## Trecho do texto
= = = = = = =

Pela primeira vez na história, uma conferência do clima da ONU contará com um enviado especial para a integridade da informação. O brasileiro Frederico Assis, ex-assessor do diplomata Celso Amorim, foi nomeado para exercer a função durante a COP30, que será realizada em Belém (PA), em novembro.
A missão de Assis será enfrentar o avanço da desinformação digital e o negacionismo climático, fenômenos que têm ganhado força à medida que o evento se aproxima. Em entrevista ao g1, ele disse que o problema ameaça diretamente os esforços globais de enfrentamento da crise climática.
“A desinformação é destrutiva e pode comprometer todos os nossos esforços na COP”, afirmou.
Segundo ele, fake news sobre clima são frequentemente impulsionadas por interesses políticos e econômicos, além de serem amplificadas por “algoritmos obscuros” de grandes plataformas digitais.
Assis também defendeu mudanças estruturais na forma como as big techs — como a Meta — lidam com o conteúdo publicado e impulsionado em suas redes. “Enquanto isso não acontecer, o combate à desinformação será apenas uma redução de danos”, declarou.
O enviado especial também mostrou preocupação com a evolução do discurso negacionista. Segundo ele, se antes negava a existência da crise climática, agora busca desacreditar as soluções propostas pela ciência e pela diplomacia internacional.
A nomeação ocorre em um contexto em que a manipulação da informação se tornou um dos maiores desafios para o debate público sobre o clima. Especialistas alertam que o fenômeno atrasa decisões políticas, enfraquece o senso de urgência global e coloca em risco o avanço de políticas sustentáveis em todo o mundo.

= = = = = = =

## Material exibido

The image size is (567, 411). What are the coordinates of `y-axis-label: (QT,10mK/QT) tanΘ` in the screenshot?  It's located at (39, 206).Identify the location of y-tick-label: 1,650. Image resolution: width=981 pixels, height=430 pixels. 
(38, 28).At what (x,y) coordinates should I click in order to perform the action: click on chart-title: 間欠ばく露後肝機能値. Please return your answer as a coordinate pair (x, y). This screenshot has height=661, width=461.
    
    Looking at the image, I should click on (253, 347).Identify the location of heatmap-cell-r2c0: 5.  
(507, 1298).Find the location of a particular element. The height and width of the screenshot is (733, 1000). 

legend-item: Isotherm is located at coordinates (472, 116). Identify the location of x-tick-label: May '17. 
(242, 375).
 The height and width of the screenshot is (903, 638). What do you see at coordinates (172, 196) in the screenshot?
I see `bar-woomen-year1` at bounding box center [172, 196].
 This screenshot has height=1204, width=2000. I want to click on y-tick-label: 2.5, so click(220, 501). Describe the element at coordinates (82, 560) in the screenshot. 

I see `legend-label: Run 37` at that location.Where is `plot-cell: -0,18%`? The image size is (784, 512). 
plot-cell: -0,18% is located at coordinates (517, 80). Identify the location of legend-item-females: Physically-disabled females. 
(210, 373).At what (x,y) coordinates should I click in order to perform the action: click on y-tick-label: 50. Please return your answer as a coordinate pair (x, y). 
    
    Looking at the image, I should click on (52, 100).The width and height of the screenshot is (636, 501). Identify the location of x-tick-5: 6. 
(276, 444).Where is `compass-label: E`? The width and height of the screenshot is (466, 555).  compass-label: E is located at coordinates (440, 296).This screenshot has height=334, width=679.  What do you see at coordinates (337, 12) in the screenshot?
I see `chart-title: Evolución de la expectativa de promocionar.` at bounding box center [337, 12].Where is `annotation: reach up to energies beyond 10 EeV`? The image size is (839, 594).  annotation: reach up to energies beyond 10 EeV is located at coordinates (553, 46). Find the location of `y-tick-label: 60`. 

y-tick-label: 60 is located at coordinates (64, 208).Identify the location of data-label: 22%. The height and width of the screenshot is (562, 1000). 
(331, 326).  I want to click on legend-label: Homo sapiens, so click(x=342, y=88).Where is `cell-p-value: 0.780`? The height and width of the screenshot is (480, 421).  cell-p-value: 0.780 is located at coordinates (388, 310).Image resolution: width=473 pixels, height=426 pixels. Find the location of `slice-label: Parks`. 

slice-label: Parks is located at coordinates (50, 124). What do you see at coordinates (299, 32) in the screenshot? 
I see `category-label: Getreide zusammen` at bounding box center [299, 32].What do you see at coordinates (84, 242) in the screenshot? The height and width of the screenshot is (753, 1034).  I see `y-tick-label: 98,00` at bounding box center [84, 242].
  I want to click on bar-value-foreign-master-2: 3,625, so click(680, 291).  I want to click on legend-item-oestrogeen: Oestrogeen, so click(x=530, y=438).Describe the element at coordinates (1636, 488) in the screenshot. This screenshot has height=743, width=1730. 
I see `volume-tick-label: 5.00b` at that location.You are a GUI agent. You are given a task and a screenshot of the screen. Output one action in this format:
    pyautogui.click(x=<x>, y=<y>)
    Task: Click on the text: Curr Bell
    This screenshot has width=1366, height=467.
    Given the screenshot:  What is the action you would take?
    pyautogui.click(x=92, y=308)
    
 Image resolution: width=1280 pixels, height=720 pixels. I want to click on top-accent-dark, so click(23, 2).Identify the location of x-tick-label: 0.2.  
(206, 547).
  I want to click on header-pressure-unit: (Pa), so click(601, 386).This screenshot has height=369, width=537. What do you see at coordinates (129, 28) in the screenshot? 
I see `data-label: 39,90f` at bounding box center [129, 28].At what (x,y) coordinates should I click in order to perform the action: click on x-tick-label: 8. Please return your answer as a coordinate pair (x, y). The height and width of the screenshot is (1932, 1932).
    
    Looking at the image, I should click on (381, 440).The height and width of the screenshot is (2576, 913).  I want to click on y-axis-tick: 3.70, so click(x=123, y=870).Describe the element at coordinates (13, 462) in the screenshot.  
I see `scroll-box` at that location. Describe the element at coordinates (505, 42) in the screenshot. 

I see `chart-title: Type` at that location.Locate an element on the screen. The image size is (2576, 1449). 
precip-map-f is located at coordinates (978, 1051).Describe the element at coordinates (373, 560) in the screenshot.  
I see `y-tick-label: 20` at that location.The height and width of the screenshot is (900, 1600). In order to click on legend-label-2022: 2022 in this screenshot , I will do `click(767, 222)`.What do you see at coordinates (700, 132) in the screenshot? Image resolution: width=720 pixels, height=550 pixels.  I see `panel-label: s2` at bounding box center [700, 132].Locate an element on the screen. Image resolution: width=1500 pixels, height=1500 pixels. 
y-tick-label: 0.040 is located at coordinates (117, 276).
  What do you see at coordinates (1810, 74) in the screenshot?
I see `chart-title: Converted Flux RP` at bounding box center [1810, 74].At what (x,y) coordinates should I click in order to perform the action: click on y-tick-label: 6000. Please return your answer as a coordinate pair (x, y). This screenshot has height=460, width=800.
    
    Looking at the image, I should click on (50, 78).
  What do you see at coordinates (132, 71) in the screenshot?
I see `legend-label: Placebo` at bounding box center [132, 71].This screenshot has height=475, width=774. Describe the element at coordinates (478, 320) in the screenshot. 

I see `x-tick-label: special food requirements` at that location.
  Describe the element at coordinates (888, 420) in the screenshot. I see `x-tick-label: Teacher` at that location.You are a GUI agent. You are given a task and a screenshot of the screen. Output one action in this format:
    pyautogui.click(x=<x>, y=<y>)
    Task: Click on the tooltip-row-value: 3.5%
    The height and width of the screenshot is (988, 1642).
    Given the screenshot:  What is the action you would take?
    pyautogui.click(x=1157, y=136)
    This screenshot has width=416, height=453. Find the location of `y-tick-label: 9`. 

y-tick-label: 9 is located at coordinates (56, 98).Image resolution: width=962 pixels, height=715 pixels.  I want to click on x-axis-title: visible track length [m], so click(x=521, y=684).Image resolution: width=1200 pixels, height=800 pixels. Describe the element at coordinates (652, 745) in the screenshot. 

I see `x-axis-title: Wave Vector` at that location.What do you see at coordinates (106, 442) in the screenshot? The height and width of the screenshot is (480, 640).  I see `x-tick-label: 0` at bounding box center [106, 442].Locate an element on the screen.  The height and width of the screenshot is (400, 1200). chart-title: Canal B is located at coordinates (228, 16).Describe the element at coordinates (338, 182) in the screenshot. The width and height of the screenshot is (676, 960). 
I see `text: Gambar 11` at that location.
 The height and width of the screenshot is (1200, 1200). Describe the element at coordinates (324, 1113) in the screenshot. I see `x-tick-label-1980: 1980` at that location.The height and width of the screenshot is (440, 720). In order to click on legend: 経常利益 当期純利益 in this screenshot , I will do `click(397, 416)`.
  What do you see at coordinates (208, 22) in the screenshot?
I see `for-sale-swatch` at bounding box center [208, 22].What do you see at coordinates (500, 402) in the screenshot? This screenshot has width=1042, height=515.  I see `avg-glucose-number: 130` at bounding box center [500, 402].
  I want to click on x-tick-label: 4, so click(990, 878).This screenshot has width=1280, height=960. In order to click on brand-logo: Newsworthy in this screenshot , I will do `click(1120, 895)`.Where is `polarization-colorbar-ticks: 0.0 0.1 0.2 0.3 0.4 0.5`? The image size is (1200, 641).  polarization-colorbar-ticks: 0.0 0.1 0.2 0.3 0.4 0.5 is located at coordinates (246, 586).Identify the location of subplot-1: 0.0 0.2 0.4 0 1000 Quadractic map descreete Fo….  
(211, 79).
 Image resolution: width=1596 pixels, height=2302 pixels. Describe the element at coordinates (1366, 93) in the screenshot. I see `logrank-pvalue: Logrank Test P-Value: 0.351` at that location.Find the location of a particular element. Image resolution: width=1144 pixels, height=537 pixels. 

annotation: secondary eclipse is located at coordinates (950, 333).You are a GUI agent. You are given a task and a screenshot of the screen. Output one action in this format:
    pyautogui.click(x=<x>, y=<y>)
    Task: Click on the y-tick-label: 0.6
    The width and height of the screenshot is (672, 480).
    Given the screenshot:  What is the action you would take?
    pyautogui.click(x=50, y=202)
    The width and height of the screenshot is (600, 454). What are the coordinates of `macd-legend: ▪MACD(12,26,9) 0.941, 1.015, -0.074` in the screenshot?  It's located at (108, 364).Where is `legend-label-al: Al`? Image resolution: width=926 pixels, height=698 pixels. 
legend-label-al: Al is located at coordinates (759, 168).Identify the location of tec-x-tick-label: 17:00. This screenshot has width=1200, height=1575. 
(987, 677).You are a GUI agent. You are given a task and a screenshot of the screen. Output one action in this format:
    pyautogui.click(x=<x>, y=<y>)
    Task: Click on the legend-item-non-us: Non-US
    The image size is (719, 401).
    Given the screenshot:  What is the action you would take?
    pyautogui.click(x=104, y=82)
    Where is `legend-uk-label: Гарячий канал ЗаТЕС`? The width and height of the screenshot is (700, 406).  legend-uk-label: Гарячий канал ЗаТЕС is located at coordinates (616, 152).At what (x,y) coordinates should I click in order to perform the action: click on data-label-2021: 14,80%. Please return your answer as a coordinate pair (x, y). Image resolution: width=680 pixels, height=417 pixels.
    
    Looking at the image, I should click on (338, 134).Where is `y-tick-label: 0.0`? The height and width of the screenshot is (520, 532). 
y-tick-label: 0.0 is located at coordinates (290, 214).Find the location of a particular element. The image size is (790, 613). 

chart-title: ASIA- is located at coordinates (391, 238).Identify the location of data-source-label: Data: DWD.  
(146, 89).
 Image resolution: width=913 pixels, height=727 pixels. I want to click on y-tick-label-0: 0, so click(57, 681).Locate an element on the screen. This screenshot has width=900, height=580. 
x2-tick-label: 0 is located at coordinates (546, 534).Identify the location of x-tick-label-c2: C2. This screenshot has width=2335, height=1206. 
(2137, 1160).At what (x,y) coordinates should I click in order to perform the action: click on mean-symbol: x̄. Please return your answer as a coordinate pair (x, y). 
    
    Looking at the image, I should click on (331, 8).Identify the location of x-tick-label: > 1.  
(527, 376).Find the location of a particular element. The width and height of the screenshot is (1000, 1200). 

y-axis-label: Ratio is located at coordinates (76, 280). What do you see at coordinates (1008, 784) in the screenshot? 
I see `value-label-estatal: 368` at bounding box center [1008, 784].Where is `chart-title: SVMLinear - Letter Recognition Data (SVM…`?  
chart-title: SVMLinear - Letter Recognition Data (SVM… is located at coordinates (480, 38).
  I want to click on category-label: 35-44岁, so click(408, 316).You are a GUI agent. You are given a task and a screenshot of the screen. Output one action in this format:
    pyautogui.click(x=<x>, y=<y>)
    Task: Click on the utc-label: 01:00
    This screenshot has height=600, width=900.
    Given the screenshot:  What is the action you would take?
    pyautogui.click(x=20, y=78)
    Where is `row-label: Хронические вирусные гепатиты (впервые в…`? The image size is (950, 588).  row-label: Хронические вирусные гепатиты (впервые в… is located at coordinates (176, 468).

= = = = = = =

Atualize a notícia sobre a COP30 e escreva de novo tudo o que vai de "A nomeação ocorre" até "todo o mundo.", trocando "Especialistas" por "Pesquisadores".

A nomeação ocorre em um contexto em que a manipulação da informação se tornou um dos maiores desafios para o debate público sobre o clima. Pesquisadores alertam que o fenômeno atrasa decisões políticas, enfraquece o senso de urgência global e coloca em risco o avanço de políticas sustentáveis em todo o mundo.